Abstract

Until recently, historians of slavery in the United States have understood emancipation in the United States within the framework of American exceptionalism. Contrasted with the gradual processes that finally ended human bondage in Latin American and the Caribbean, emancipation in the United States was long understood as a discrete event, precipitated by the crisis of the Civil War and enforced by the armed power of the American military. Not only does Jim Downs’s Sick from Freedom contribute to a growing literature challenging this traditional narrative, but its focus on the widespread illness and suffering of former slaves during and after the war also illuminates the tragic limitations of federal and state responses to physical displacement that accompanied emancipation. Overlooked or avoided by historians of slavery whose recent emphasis has been on African American agency and autonomy, the chilling evidence in Sick from Freedom is an important reminder that disease and physical illness often confronted former slaves with obstacles ‘that could not have been defeated no matter how willing or independent they may have been’ (p. 6).

Task A. According to the abstract on emancipation, how was emancipation in the United States long understood?
Task B. Can you carry the abstract on emancipation forward, starting after its final sentence?
The data that come next are separate from the abstract on emancipation.

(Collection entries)
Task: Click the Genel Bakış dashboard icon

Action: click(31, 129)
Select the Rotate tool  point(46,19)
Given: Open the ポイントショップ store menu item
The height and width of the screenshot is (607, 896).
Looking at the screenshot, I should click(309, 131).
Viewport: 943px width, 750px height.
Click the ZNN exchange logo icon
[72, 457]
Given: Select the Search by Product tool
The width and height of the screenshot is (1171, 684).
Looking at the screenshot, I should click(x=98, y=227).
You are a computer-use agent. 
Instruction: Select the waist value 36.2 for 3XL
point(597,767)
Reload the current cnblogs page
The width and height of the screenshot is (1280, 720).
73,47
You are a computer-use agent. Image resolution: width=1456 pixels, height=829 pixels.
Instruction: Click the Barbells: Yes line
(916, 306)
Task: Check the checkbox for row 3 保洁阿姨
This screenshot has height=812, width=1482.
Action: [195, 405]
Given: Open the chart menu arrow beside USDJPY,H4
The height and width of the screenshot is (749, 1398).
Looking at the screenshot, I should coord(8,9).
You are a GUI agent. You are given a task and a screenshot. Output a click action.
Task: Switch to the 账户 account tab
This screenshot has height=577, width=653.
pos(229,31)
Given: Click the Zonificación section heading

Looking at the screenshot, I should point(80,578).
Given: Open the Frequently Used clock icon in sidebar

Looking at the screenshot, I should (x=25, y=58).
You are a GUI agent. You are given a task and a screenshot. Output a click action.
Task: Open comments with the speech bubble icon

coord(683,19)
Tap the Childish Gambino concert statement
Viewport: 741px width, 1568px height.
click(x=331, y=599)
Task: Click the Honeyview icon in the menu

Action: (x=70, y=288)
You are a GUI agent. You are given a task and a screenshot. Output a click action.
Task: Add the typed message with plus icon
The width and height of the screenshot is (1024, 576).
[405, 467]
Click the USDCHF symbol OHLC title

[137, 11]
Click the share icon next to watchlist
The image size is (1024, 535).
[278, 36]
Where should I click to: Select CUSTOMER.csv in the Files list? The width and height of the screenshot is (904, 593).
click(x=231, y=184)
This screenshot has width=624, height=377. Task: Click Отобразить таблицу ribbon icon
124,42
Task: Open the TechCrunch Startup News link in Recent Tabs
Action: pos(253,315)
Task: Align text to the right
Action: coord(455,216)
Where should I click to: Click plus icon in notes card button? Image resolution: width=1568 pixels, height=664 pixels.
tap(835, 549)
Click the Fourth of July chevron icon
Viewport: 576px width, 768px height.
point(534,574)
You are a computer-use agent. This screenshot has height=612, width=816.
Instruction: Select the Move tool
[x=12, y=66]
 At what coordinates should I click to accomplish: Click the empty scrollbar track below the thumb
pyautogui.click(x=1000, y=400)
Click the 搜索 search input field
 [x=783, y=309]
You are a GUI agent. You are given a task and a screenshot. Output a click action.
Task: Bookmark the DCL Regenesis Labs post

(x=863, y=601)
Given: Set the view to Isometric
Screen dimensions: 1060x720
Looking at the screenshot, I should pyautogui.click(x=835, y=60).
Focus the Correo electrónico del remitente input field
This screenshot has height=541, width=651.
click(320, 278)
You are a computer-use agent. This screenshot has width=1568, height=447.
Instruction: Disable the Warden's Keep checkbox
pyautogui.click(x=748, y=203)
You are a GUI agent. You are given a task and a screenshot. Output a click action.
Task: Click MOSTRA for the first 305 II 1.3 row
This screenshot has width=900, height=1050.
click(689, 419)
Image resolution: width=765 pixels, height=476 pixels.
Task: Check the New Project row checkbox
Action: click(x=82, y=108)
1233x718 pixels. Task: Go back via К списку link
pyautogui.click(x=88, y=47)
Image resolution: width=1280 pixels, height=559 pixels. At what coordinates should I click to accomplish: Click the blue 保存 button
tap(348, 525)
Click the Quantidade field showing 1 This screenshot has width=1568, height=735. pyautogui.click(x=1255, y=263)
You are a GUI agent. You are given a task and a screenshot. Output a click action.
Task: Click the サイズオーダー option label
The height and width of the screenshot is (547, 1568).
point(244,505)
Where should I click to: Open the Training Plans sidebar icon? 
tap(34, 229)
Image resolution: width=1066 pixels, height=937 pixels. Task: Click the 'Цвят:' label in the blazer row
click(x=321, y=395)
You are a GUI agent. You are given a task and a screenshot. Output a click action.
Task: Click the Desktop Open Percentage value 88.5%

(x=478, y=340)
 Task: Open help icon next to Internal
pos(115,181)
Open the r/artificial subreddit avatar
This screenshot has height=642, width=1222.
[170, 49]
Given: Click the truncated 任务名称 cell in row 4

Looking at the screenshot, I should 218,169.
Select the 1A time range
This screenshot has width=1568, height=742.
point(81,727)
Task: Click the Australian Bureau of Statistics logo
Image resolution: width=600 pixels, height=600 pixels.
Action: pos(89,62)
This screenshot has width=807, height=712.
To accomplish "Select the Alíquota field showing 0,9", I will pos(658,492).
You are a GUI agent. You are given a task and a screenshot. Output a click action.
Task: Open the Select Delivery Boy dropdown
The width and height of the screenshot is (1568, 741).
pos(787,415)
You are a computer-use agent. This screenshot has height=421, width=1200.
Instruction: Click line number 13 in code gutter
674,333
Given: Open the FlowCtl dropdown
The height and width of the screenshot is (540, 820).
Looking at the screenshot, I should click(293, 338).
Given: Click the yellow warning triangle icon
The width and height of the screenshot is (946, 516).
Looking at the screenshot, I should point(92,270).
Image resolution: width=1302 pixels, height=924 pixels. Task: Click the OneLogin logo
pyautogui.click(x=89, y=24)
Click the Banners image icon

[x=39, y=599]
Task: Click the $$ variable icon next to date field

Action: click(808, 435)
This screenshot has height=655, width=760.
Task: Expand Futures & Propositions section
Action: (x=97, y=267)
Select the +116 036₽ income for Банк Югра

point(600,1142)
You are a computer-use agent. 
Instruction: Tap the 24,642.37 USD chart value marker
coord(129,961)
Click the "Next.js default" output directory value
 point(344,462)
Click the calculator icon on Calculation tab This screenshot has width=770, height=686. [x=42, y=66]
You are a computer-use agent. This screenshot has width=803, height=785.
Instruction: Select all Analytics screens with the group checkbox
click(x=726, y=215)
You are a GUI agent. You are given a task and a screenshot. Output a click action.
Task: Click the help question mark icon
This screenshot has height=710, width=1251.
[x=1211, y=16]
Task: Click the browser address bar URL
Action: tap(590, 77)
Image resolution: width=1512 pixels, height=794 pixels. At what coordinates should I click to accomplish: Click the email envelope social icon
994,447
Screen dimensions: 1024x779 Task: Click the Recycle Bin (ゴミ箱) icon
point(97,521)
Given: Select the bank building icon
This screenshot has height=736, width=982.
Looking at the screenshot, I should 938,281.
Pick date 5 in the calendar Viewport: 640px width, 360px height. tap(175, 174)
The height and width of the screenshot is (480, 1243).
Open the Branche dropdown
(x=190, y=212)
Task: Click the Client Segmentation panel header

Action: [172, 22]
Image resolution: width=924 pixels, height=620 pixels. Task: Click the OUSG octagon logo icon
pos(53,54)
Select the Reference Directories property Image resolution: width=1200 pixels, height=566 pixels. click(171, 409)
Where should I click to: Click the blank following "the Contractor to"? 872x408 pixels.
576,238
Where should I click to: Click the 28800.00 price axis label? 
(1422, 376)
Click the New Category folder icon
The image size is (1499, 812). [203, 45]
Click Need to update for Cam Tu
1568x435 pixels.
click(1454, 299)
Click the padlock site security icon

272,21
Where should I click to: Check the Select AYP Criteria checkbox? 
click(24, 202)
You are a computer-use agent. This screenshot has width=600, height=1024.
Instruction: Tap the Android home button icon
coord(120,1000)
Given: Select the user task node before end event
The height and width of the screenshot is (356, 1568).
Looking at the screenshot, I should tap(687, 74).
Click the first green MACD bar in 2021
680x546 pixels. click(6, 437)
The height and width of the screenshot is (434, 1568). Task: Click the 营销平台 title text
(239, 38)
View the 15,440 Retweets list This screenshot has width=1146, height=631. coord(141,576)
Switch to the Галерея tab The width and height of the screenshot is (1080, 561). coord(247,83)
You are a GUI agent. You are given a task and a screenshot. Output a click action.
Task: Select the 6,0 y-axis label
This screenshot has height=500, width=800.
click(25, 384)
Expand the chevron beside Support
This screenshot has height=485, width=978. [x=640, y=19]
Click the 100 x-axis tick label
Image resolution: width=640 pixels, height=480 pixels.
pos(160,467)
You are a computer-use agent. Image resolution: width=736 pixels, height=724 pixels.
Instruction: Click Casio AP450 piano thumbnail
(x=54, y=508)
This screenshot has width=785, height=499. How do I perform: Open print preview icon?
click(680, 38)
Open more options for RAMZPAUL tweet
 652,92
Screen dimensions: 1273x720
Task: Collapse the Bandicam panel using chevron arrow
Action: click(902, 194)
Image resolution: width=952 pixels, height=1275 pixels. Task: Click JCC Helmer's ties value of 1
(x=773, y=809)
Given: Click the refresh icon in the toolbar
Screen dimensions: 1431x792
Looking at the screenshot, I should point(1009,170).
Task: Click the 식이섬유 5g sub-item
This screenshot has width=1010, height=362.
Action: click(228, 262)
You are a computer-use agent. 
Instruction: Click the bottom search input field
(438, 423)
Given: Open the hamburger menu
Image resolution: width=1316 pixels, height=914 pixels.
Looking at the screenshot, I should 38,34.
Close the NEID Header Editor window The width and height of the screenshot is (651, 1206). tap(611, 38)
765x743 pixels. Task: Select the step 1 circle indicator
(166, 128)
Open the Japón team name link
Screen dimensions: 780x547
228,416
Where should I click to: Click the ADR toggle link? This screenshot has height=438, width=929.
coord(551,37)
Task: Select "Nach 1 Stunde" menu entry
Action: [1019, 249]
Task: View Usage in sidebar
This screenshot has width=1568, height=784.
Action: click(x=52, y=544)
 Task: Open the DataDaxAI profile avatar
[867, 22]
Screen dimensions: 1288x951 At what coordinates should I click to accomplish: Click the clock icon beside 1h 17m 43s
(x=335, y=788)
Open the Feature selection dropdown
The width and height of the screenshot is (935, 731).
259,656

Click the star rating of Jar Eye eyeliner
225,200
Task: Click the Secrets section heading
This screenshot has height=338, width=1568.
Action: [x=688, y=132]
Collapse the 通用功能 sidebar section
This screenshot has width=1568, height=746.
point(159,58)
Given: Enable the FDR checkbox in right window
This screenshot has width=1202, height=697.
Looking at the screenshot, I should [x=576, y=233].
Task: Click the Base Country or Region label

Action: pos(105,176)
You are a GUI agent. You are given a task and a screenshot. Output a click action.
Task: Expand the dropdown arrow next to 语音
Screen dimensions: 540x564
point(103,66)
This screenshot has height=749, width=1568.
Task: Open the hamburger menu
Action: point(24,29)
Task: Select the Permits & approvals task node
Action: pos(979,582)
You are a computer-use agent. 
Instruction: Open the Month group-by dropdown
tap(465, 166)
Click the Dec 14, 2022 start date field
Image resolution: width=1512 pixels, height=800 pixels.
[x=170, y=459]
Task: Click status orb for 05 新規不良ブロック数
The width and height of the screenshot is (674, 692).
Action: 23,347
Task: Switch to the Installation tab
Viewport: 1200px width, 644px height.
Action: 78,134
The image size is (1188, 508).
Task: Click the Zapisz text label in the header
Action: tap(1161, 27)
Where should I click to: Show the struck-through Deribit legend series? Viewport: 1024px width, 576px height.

Your response A. As a discrete event, precipitated by the crisis of the Civil War and enforced by the armed power of the American military.

Your response B.
Downs argues that the American Civil War was the ‘largest biological crisis of the nineteenth century’, and his evidence is quite compelling (p. 168). The mobilization of huge armies and the population movements that accompanied their deployment in various parts of the South not only created unhygienic conditions in the camps and surrounding regions, but also introduced pathogens to populations with little previous exposure to them. Totally unprepared for the size and scope of the epidemics that swept through the army, the Union military’s medical staff had little time or inclination to respond to the terrible conditions that refugee former slaves faced in hastily constructed ‘contraband camps’ which Downs accurately describes as holding pens. Setting an important precedent that defined medical policy for the next decade, military authorities evaluated the health or illness of black refugees mainly in relation to their ability to labour. Black men who appeared well enough to work were conscripted for labour with the army or in ‘free labour’ colonies such as Port Royal Island, South Carolina, while those deemed physic-ally unfit were relegated to camps where freedom was sharply limited and where the lack of adequate food and shelter caused disease and death. Following these practices into the post-war period, Downs shows that medical officials generally refused medical care to those deemed healthy enough to work, while consigning the elderly, orphans, and the permanently disabled to poorly funded asylums or almshouses.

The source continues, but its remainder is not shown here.